East Tennessee State University in Johnson City received ACA funds for three of its nurse-managed clinics. Two are in rural areas of the poorest counties in the state, and another is in downtown Johnson City, where 15% of the 63,000 residents live below the poverty line, said Patti Vanhook, RN, PhD, FNP-BC, clinic director and assistant professor and associate dean for practice and community partnerships at ETSU College of Nursing. One of the rural clinics is in a school, and the other shares space with a two-bed critical access hospital and provides the county’s only prenatal services. Nearly 60% of the three clinics’ patients are uninsured. The ACA grant has allowed Vanhook to expand clinic hours and add a second NP to provide care in one of the rural clinics.

Despite the poverty and complex conditions of their patients, outcomes for hypertension, diabetes management and low birthweight rates are better than state and national rates, Vanhook said. Last year the three clinics — which had 30,000 patient visits — had an average cost of $106 per patient. That is well below the annual cost of care for community health centers — $515 per patient — and many times less than the average per-capita spending on personal healthcare. "I think that’s the connection with the patient. We’re really trying to work diligently with the patients and the health team to understand what it means to manage their disease, and that what they do has an impact on their health," Vanhook said.

The clinic directors said they would prefer to receive care themselves in nurse-managed health centers if their insurance covered it. Sheridan Health Services is in the process of contracting with two HMOs so the clinic can see more insured patients. "Absolutely I would get my care here," Schwartz said, citing the integration and wellness component she feels her healthcare arrangement lacks. "It would be great to get all of my healthcare in just one place." •


Cathryn Domrose is a staff writer. Write to editor@nurse.com or post a comment below.

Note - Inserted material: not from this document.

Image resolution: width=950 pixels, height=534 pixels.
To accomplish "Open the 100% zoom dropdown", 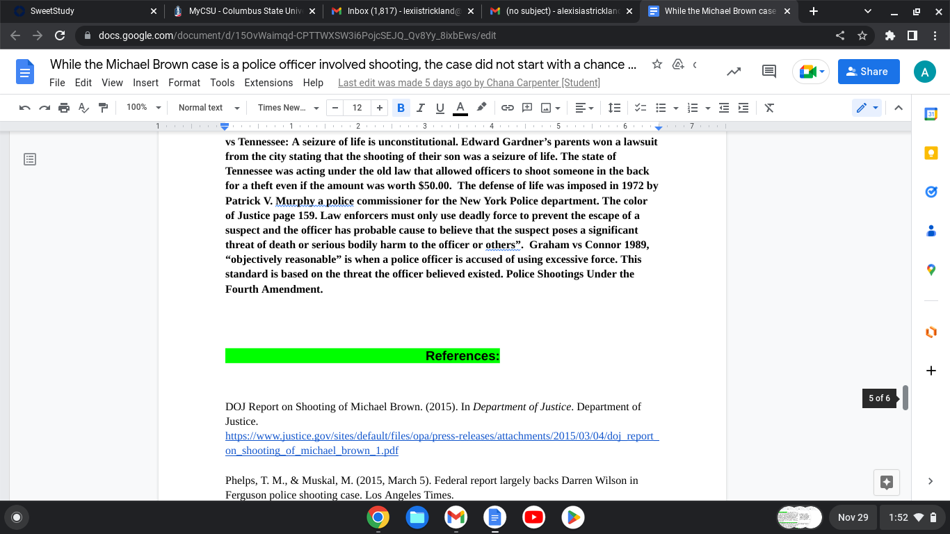I will (x=143, y=108).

How nurse-managed clinics give low-cost, quality care:

Community partnerships. Many nurse-managed clinics are run by community boards. To survive financially, the clinics must form strong partnerships with hospitals, behavioral and mental health services, pharmacies, public health departments and schools for health professionals. In turn, they receive free or reduced-cost drugs and lab tests, volunteer care providers, consultations with specialists, student help and university-paid clinicians who also serve as student instructors. In some cases, clinics split provider salaries and share services with other community health centers, such as addiction treatment programs.

Prevention and wellness.
Nurse-managed health centers often offer services such as immunizations, prenatal care and health education. Staff assess barriers to meeting good-health goals.

Integrated care. Most nurse-managed clinics offer mental health screening as part of a primary care visit, and mental and behavioral health services in the same building. Patients can get both types of care in one visit and, in some cases, with one dually trained provider. The clinics also use telehealth or other technology to consult with specialists.

Programs for students and residents. Nurse-run clinics are training future healthcare professionals, clinic directors said. Students from various healthcare professions — nursing, dentistry, pharmacy, social work, medical — learn to work together in the clinics, which provide much-needed clinical sites for community health.

Low salaries. One of the main reasons the nurse-managed clinics keep costs low, clinic directors said, is because nurse practitioners make less than physicians, and community health practitioners generally make less money than those in private practice.